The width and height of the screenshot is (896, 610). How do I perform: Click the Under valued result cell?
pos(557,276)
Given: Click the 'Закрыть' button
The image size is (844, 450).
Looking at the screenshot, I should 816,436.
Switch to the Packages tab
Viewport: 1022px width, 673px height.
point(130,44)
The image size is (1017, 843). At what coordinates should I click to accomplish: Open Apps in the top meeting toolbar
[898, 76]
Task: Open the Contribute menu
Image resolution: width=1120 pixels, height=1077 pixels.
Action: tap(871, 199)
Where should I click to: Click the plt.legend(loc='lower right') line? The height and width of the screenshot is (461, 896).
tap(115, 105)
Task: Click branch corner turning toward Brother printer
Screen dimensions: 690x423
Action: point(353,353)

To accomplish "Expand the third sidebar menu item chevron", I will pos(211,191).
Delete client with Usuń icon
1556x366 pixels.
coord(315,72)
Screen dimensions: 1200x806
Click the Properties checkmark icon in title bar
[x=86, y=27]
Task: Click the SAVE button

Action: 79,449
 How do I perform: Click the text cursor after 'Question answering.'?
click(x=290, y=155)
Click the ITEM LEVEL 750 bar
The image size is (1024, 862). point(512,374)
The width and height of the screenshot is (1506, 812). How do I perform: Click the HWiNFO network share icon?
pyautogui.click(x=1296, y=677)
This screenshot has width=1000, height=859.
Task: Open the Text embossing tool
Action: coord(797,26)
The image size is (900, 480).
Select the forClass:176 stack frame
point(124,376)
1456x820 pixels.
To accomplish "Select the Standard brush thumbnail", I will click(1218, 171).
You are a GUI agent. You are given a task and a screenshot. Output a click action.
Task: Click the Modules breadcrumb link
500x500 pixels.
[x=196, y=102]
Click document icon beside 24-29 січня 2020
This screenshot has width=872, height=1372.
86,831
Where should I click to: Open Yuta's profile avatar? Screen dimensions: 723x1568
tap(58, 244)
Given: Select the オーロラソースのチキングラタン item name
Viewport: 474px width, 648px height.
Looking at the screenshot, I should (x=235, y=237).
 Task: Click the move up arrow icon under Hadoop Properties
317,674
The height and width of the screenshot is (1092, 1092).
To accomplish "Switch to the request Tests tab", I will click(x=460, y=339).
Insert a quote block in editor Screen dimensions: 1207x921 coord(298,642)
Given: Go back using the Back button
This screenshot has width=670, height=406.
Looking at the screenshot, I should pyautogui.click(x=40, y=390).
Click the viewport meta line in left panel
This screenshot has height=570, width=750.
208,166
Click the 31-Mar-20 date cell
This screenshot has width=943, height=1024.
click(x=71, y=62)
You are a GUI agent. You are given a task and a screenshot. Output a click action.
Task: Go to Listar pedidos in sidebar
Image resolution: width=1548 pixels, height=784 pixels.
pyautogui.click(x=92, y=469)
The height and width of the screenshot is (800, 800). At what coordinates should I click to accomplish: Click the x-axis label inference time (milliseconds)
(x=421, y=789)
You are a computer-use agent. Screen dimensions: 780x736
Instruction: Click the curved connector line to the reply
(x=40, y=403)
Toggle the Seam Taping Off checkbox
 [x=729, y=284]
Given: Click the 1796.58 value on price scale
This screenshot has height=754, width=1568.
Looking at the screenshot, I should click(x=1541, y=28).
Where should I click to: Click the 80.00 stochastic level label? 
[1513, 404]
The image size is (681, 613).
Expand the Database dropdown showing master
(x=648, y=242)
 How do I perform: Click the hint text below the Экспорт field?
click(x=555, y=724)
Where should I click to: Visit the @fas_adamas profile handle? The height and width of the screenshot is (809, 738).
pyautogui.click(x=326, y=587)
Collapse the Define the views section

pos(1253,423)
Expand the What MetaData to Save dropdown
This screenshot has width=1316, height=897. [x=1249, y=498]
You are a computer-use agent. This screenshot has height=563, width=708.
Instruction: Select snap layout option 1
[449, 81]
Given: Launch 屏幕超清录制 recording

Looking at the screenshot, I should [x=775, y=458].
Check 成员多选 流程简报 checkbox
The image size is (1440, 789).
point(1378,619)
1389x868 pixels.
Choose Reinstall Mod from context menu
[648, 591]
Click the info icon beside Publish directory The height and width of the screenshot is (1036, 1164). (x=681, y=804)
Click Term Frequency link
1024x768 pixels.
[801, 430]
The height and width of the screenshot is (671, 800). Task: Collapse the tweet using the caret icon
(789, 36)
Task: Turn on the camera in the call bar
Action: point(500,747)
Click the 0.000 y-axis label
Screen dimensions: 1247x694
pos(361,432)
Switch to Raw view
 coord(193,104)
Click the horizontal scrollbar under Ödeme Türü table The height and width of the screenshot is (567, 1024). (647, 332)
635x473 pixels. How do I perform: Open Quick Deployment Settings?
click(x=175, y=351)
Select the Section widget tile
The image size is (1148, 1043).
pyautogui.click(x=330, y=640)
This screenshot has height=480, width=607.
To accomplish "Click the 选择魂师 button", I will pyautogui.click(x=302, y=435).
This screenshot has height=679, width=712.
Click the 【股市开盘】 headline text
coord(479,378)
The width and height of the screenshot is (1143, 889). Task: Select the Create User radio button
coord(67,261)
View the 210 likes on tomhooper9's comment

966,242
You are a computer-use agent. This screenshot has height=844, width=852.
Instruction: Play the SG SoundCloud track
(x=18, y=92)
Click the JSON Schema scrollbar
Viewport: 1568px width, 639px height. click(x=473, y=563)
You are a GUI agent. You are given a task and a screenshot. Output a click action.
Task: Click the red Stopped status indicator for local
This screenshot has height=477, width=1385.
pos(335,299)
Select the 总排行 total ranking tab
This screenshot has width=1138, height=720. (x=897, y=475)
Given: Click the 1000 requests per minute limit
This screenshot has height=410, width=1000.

^^^^^^^^

_What to produce:_ When you respond, give the whole listing again exactly as written.

_Task output:_
The width and height of the screenshot is (896, 610). How do I perform: Click the Under valued result cell?
pos(557,276)
Given: Click the 'Закрыть' button
The image size is (844, 450).
Looking at the screenshot, I should 816,436.
Switch to the Packages tab
Viewport: 1022px width, 673px height.
point(130,44)
The image size is (1017, 843). At what coordinates should I click to accomplish: Open Apps in the top meeting toolbar
[898, 76]
Task: Open the Contribute menu
Image resolution: width=1120 pixels, height=1077 pixels.
Action: tap(871, 199)
Where should I click to: Click the plt.legend(loc='lower right') line? The height and width of the screenshot is (461, 896).
tap(115, 105)
Task: Click branch corner turning toward Brother printer
Screen dimensions: 690x423
Action: point(353,353)

To accomplish "Expand the third sidebar menu item chevron", I will pos(211,191).
Delete client with Usuń icon
1556x366 pixels.
coord(315,72)
Screen dimensions: 1200x806
Click the Properties checkmark icon in title bar
[x=86, y=27]
Task: Click the SAVE button

Action: 79,449
 How do I perform: Click the text cursor after 'Question answering.'?
click(x=290, y=155)
Click the ITEM LEVEL 750 bar
The image size is (1024, 862). point(512,374)
The width and height of the screenshot is (1506, 812). How do I perform: Click the HWiNFO network share icon?
pyautogui.click(x=1296, y=677)
This screenshot has width=1000, height=859.
Task: Open the Text embossing tool
Action: coord(797,26)
The image size is (900, 480).
Select the forClass:176 stack frame
point(124,376)
1456x820 pixels.
To accomplish "Select the Standard brush thumbnail", I will click(1218, 171).
You are a GUI agent. You are given a task and a screenshot. Output a click action.
Task: Click the Modules breadcrumb link
500x500 pixels.
[x=196, y=102]
Click document icon beside 24-29 січня 2020
This screenshot has width=872, height=1372.
86,831
Where should I click to: Open Yuta's profile avatar? Screen dimensions: 723x1568
tap(58, 244)
Given: Select the オーロラソースのチキングラタン item name
Viewport: 474px width, 648px height.
Looking at the screenshot, I should (x=235, y=237).
 Task: Click the move up arrow icon under Hadoop Properties
317,674
The height and width of the screenshot is (1092, 1092).
To accomplish "Switch to the request Tests tab", I will click(x=460, y=339).
Insert a quote block in editor Screen dimensions: 1207x921 coord(298,642)
Given: Go back using the Back button
This screenshot has width=670, height=406.
Looking at the screenshot, I should pyautogui.click(x=40, y=390).
Click the viewport meta line in left panel
This screenshot has height=570, width=750.
208,166
Click the 31-Mar-20 date cell
This screenshot has width=943, height=1024.
click(x=71, y=62)
You are a GUI agent. You are given a task and a screenshot. Output a click action.
Task: Go to Listar pedidos in sidebar
Image resolution: width=1548 pixels, height=784 pixels.
pyautogui.click(x=92, y=469)
The height and width of the screenshot is (800, 800). At what coordinates should I click to accomplish: Click the x-axis label inference time (milliseconds)
(x=421, y=789)
You are a computer-use agent. Screen dimensions: 780x736
Instruction: Click the curved connector line to the reply
(x=40, y=403)
Toggle the Seam Taping Off checkbox
 [x=729, y=284]
Given: Click the 1796.58 value on price scale
This screenshot has height=754, width=1568.
Looking at the screenshot, I should click(x=1541, y=28).
Where should I click to: Click the 80.00 stochastic level label? 
[1513, 404]
The image size is (681, 613).
Expand the Database dropdown showing master
(x=648, y=242)
 How do I perform: Click the hint text below the Экспорт field?
click(x=555, y=724)
Where should I click to: Visit the @fas_adamas profile handle? The height and width of the screenshot is (809, 738).
pyautogui.click(x=326, y=587)
Collapse the Define the views section

pos(1253,423)
Expand the What MetaData to Save dropdown
This screenshot has width=1316, height=897. [x=1249, y=498]
You are a computer-use agent. This screenshot has height=563, width=708.
Instruction: Select snap layout option 1
[449, 81]
Given: Launch 屏幕超清录制 recording

Looking at the screenshot, I should [x=775, y=458].
Check 成员多选 流程简报 checkbox
The image size is (1440, 789).
point(1378,619)
1389x868 pixels.
Choose Reinstall Mod from context menu
[648, 591]
Click the info icon beside Publish directory The height and width of the screenshot is (1036, 1164). (x=681, y=804)
Click Term Frequency link
1024x768 pixels.
[801, 430]
The height and width of the screenshot is (671, 800). Task: Collapse the tweet using the caret icon
(789, 36)
Task: Turn on the camera in the call bar
Action: point(500,747)
Click the 0.000 y-axis label
Screen dimensions: 1247x694
pos(361,432)
Switch to Raw view
 coord(193,104)
Click the horizontal scrollbar under Ödeme Türü table The height and width of the screenshot is (567, 1024). (647, 332)
635x473 pixels. How do I perform: Open Quick Deployment Settings?
click(x=175, y=351)
Select the Section widget tile
The image size is (1148, 1043).
pyautogui.click(x=330, y=640)
This screenshot has height=480, width=607.
To accomplish "Click the 选择魂师 button", I will pyautogui.click(x=302, y=435).
This screenshot has height=679, width=712.
Click the 【股市开盘】 headline text
coord(479,378)
The width and height of the screenshot is (1143, 889). Task: Select the Create User radio button
coord(67,261)
View the 210 likes on tomhooper9's comment

966,242
You are a computer-use agent. This screenshot has height=844, width=852.
Instruction: Play the SG SoundCloud track
(x=18, y=92)
Click the JSON Schema scrollbar
Viewport: 1568px width, 639px height. click(x=473, y=563)
You are a GUI agent. You are given a task and a screenshot. Output a click action.
Task: Click the red Stopped status indicator for local
This screenshot has height=477, width=1385.
pos(335,299)
Select the 总排行 total ranking tab
This screenshot has width=1138, height=720. (x=897, y=475)
Given: Click the 1000 requests per minute limit
This screenshot has height=410, width=1000.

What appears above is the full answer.